Home | About | Sematext search-lucene.com search-hadoop.com
 Search Hadoop and all its subprojects:

Switch to Threaded View
HBase, mail # user - HBase Table Row Count Optimization - A Solicitation For Help


Copy link to this message
-
Re: HBase Table Row Count Optimization - A Solicitation For Help
Ted Yu 2013-09-20, 22:19
How many nodes do you have in your cluster ?

When counting rows, what other load would be placed on the cluster ?

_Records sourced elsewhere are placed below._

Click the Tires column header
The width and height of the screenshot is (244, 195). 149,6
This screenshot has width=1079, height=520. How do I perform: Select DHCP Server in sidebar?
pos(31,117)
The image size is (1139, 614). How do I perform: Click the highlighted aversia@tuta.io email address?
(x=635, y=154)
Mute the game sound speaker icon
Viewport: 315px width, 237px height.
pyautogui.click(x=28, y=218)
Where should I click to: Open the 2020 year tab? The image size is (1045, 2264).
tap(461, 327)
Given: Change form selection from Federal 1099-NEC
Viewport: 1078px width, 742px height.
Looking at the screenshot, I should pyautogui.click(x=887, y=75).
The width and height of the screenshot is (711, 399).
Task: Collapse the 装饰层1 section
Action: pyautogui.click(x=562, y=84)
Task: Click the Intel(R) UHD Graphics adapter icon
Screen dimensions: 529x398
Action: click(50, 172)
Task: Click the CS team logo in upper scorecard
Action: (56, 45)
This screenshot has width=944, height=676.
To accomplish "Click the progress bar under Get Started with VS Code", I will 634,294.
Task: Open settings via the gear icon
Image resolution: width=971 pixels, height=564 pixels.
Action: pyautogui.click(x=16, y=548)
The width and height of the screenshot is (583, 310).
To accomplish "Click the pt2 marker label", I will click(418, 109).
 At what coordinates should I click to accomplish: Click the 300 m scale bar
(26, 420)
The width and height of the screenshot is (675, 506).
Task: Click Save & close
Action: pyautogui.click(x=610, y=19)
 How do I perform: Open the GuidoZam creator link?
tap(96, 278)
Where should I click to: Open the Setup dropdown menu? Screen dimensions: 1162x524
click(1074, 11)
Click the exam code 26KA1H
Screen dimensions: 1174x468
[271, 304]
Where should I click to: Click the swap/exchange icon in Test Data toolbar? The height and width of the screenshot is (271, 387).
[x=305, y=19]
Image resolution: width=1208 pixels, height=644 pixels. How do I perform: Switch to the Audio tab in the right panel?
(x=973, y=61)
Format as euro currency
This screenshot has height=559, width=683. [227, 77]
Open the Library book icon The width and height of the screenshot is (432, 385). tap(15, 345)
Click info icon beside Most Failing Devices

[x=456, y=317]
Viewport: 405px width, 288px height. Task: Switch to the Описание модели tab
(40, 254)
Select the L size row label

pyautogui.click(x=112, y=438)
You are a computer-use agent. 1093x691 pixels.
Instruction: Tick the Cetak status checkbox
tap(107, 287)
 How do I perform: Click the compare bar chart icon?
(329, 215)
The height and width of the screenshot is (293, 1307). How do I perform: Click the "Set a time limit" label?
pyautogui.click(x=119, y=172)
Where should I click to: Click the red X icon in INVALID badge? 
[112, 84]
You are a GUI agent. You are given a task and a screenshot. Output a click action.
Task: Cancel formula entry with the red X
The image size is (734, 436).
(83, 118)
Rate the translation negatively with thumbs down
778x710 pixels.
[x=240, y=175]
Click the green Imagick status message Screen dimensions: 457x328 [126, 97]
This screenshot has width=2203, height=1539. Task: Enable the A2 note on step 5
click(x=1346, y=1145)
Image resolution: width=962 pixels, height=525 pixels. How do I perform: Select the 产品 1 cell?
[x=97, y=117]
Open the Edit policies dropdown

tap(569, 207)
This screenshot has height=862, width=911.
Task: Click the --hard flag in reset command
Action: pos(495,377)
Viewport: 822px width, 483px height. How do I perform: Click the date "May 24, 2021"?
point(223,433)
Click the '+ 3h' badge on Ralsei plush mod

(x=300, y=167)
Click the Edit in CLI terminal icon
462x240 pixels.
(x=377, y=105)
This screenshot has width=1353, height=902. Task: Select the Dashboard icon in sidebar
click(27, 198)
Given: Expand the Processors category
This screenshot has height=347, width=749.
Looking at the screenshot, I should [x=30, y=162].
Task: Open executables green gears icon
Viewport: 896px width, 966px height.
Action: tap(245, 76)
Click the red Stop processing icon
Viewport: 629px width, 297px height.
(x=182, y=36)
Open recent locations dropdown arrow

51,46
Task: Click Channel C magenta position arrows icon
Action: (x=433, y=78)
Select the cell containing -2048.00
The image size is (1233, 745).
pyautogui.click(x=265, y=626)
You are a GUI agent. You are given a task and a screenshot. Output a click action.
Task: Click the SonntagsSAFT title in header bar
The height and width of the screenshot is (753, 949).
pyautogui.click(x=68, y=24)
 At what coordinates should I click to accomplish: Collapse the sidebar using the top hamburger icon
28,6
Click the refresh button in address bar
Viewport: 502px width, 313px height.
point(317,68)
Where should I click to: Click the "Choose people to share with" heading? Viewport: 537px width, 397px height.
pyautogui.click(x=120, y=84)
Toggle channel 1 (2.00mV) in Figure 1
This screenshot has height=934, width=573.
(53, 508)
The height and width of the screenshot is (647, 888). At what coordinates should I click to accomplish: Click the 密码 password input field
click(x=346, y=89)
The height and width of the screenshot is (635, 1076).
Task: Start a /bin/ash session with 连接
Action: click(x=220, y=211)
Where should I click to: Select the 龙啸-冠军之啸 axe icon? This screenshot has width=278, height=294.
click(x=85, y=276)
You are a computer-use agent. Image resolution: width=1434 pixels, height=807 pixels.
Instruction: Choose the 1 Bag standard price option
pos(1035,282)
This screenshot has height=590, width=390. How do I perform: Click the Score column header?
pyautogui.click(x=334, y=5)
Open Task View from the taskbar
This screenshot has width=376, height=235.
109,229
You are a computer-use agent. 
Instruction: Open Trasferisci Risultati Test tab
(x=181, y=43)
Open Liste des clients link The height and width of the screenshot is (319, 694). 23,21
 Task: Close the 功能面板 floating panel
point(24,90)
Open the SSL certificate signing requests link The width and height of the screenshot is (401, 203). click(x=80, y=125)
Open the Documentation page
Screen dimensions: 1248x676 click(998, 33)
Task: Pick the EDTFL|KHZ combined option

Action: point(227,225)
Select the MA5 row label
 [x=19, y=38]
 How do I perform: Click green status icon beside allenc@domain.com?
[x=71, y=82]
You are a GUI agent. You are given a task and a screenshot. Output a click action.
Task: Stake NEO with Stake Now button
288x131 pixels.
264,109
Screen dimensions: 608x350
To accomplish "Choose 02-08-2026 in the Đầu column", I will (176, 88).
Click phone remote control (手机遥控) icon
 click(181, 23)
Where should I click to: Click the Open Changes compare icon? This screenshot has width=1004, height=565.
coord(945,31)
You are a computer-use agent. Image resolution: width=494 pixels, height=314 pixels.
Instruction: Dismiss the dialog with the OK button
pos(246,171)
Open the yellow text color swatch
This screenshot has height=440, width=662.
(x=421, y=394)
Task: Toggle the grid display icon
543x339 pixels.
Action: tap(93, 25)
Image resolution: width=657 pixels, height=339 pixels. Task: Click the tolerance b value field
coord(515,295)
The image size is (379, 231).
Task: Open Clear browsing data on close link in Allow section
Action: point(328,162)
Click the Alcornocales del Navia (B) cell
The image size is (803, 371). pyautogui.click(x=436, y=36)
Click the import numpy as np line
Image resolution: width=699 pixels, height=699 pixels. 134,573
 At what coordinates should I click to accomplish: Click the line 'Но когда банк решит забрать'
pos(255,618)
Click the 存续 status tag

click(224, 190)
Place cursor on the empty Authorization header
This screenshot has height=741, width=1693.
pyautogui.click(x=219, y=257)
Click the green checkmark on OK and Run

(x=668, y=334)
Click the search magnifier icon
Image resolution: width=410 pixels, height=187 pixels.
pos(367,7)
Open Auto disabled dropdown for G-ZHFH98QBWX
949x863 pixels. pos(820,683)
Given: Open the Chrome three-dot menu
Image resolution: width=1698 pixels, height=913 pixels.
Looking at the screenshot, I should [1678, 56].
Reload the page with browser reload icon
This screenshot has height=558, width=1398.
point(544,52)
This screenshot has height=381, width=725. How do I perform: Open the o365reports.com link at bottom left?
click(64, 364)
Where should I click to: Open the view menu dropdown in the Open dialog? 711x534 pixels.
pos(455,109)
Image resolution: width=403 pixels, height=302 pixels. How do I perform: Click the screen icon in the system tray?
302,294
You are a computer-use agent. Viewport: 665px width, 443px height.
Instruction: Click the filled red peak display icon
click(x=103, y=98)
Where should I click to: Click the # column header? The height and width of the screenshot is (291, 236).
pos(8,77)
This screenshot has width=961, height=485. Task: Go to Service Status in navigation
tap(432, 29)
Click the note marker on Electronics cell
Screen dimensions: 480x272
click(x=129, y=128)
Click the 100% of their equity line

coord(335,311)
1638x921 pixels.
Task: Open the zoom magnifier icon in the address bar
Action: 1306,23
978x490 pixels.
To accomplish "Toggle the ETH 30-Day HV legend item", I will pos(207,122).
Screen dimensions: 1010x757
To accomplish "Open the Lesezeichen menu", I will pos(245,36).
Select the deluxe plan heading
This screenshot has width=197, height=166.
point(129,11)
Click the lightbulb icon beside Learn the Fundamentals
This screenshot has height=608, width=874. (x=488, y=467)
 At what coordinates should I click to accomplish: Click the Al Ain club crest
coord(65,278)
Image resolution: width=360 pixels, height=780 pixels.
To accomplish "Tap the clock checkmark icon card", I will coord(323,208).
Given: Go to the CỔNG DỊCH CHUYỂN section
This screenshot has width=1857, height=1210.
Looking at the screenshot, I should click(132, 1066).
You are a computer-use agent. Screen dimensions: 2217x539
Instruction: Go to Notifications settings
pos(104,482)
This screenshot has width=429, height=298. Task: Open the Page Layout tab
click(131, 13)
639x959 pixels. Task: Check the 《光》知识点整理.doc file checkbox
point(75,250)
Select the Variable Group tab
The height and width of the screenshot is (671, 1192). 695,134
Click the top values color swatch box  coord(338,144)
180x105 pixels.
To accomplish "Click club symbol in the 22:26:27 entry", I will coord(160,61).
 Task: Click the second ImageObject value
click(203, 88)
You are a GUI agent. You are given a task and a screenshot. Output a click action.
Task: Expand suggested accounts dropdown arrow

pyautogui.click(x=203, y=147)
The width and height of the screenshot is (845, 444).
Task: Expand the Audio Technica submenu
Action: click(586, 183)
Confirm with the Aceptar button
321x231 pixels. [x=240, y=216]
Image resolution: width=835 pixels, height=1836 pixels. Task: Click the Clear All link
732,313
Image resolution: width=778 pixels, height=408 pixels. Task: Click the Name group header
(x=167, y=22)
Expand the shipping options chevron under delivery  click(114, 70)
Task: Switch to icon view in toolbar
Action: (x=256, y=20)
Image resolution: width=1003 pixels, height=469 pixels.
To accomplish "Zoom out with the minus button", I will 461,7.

What is the HBase version you're currently using / planning to use ?

Thanks
On Fri, Sep 20, 2013 at 2:47 PM, James Birchfield <
[EMAIL PROTECTED]> wrote:

>         After reading the documentation and scouring the mailing list
> archives, I understand there is no real support for fast row counting in
> HBase unless you build some sort of tracking logic into your code.  In our
> case, we do not have such logic, and have massive amounts of data already
> persisted.  I am running into the issue of very long execution of the
> RowCounter MapReduce job against very large tables (multi-billion for many
> is our estimate).  I understand why this issue exists and am slowly
> accepting it, but I am hoping I can solicit some possible ideas to help
> speed things up a little.
>
>         My current task is to provide total row counts on about 600
> tables, some extremely large, some not so much.  Currently, I have a
> process that executes the MapRduce job in process like so:
>
>                         Job job = RowCounter.createSubmittableJob(
>                                         ConfigManager.getConfiguration(),
> new String[]{tableName});
>                         boolean waitForCompletion > job.waitForCompletion(true);
>                         Counters counters = job.getCounters();
>                         Counter rowCounter > counters.findCounter(hbaseadminconnection.Counters.ROWS);
>                         return rowCounter.getValue();
>
>         At the moment, each MapReduce job is executed in serial order, so
> counting one table at a time.  For the current implementation of this whole
> process, as it stands right now, my rough timing calculations indicate that
> fully counting all the rows of these 600 tables will take anywhere between
> 11 to 22 days.  This is not what I consider a desirable timeframe.
>
>         I have considered three alternative approaches to speed things up.
>
>         First, since the application is not heavily CPU bound, I could use
> a ThreadPool and execute multiple MapReduce jobs at the same time looking
> at different tables.  I have never done this, so I am unsure if this would
> cause any unanticipated side effects.
>
>         Second, I could distribute the processes.  I could find as many
> machines that can successfully talk to the desired cluster properly, give
> them a subset of tables to work on, and then combine the results post
> process.
>
>         Third, I could combine both the above approaches and run a
> distributed set of multithreaded process to execute the MapReduce jobs in
> parallel.
>
>         Although it seems to have been asked and answered many times, I
> will ask once again.  Without the need to change our current configurations
> or restart the clusters, is there a faster approach to obtain row counts?
>  FYI, my cache size for the Scan is set to 1000.  I have experimented with
> different numbers, but nothing made a noticeable difference.  Any advice or
> feedback would be greatly appreciated!
>
> Thanks,
> Birch